I’ve done a decent amount of accessibility work in the past few months, largely thanks to a nice fellow who uses JAWS and seems to enjoy our sessions together testing various bits of CodePen, old and new. I use classic tools like the axe and the WebAIM tools to find issues, and still, testing over a video call has found some really embarrassing stuff on CodePen that felt good to clean up. We had a page with four <h1> tags on it, for cripes sake, and I’m not going to tell you which page it was (it was the homepage).

There are lots of accessibility failures that are hard or impossible to detect without actual usage and sometimes with unique people. And sometimes they are just blunders that come from too narrow of a world view. Bruce Lawson pointed out an example with a “First Name” and “Last Name” form where the “First Name” required 2 characters and the “Last Name” was required, both assumptions that just aren’t culturally true. Jimmy Eaglechest works fine but, as Bruce pointed out, U Nagaharu the Korean-Japanese botanist couldn’t use the site (booo).

It’s nice when the big companies that lots of us use take accessibility seriously.

It’s nice to see that GitHub now has (at least optionally) underlined links, which are highly recommended for accessibility. They faced harder challenges, like their very complex search form inputs with a whole variety of accessibility considerations.

It’s also nice to see the design systems of heavily-visited news sites like the Washington Post incorporate an accessibility checklist.

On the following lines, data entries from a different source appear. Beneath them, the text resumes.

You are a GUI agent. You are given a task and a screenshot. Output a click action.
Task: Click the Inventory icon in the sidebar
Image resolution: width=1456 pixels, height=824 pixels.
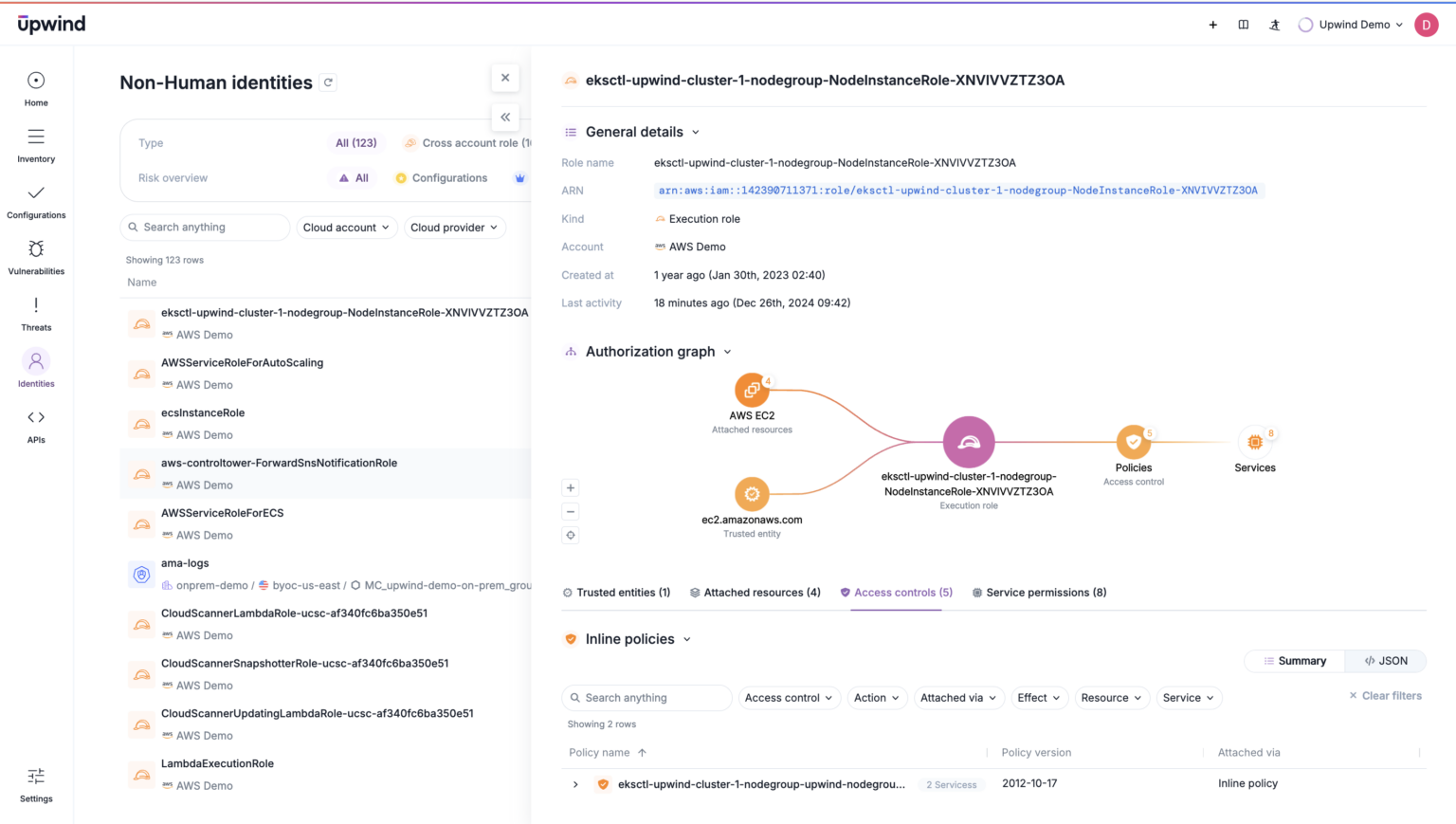[35, 144]
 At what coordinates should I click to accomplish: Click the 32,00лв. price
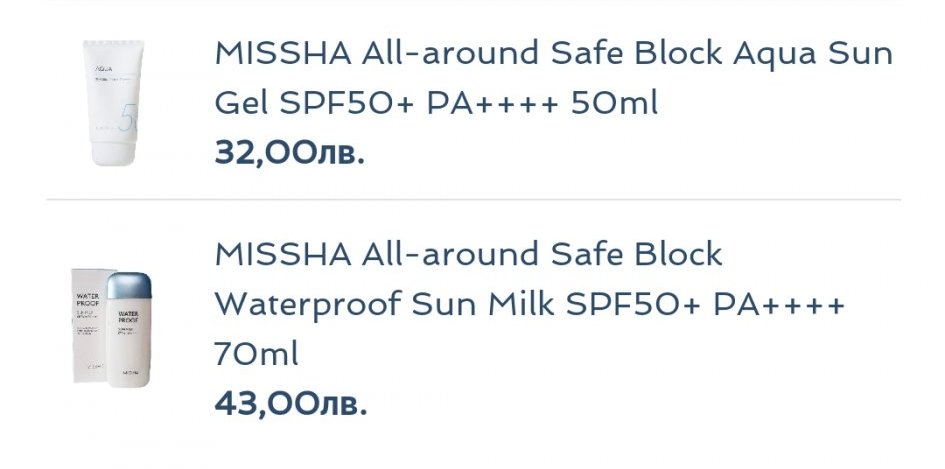click(289, 153)
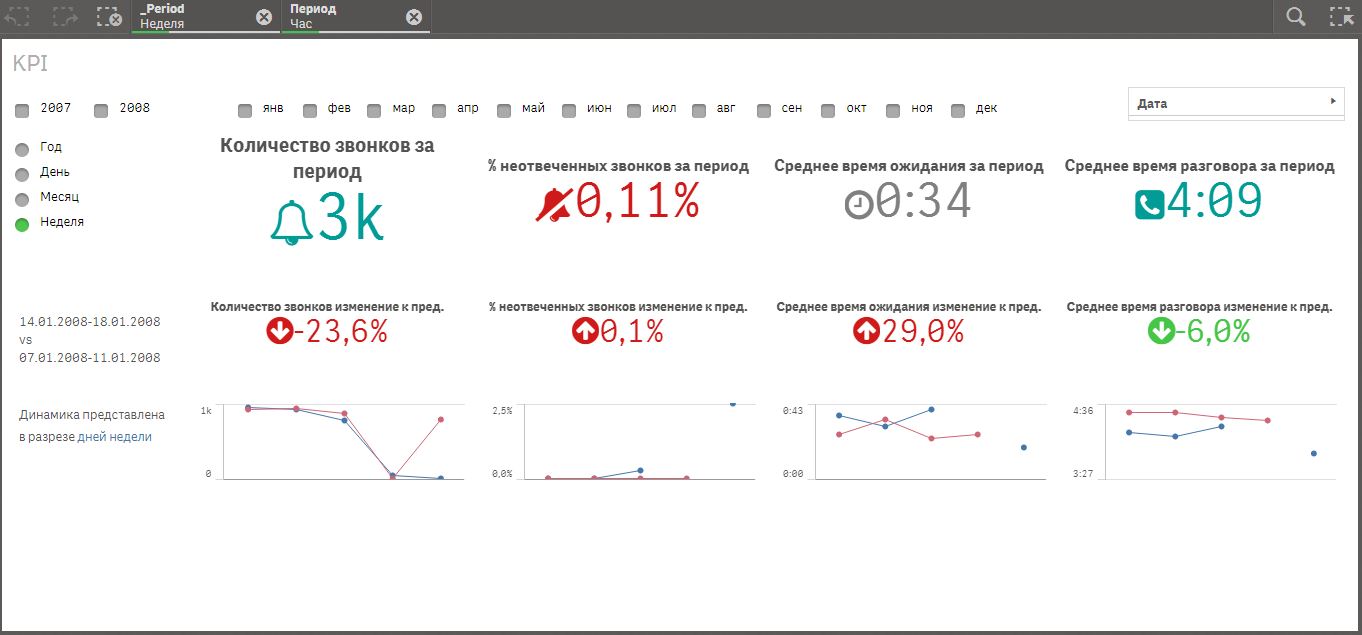The width and height of the screenshot is (1362, 635).
Task: Click the clock icon beside 0:34
Action: click(x=858, y=204)
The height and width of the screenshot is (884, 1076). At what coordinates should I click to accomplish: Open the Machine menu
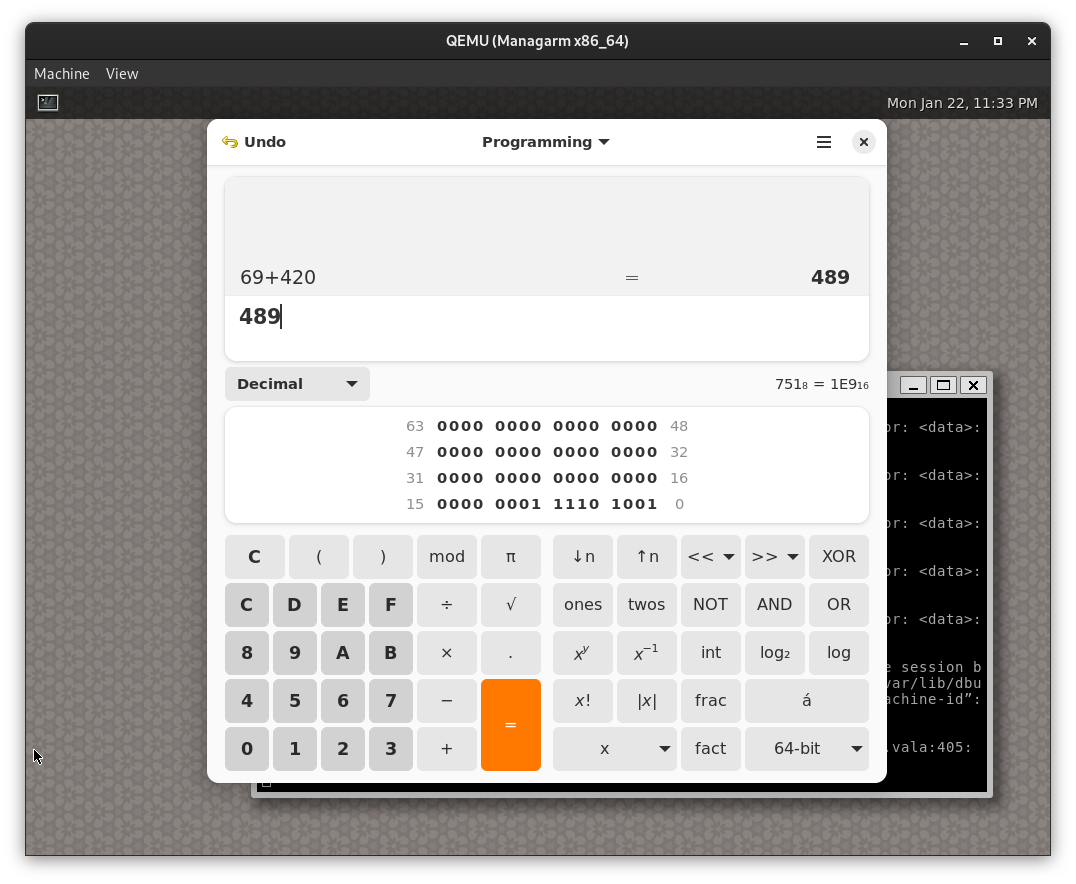[x=62, y=73]
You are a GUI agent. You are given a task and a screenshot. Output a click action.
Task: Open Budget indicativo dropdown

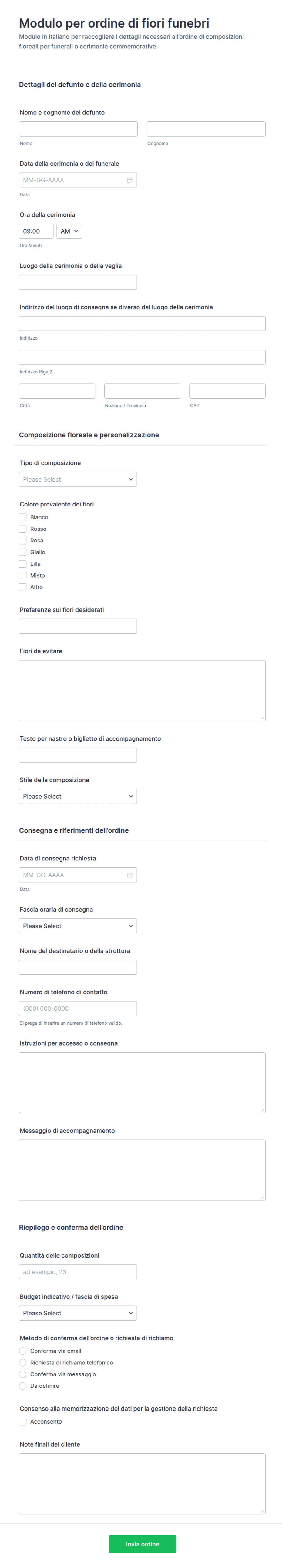point(78,1313)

And the winner of the best blog post title I’ve seen recently is Ian Lloyd’s When I Get That Low Contrast Feeling, I Need Non-Textual Healing. The post is a great reminder that testing for color contrast is tricker than it seems. I thought he was going to get into how the actual math to calculate the contrast is hard (I’m sure it is), but the interactive examples get into much more nuanced situations. It’s not just the color vs the background in the normal/default state, but also in the various states of interactivity, importantly the focus state.

Just in case you didn’t know, the minimum size for a “clickable target” is 24px × 24px. The bigger the target the easier to click, which is true, and even more true when we think “touch” instead of “click”. This accessibility guideline is really driven by, well, average human finger sizes. Make clickable/touchable things too small, people can’t actually click/touch them, and you have a real accessibility failure.

There is also an element of proximity to it. In Nicole Sullivan’s Expanding your touch targets, she notes the WCAG 2.2 guideline about when you absolutely need a smaller target:

If your design requires a smaller clickable target, keep any other clickable elements at least 12px from the center of the target.

Nicole’s article gets all into how browsers even figure out what thing a user is trying to touch, which is pretty fascinating. And it all started with a Pen, naturally.

You’ll have to pardon my French on this last one. I was captivated by Eric Bailey’s Swearing and automatic captions. While they are “better than nothing at all”, automatic captions are rife with problems.

Many automatic captioning services censor swear words. I feel this is done because there’s the assumption that they’ll be used in a business context.

You can’t solve culture with technology. If you need to rely on software to police your employee’s language, you’ve got bigger fucking problems.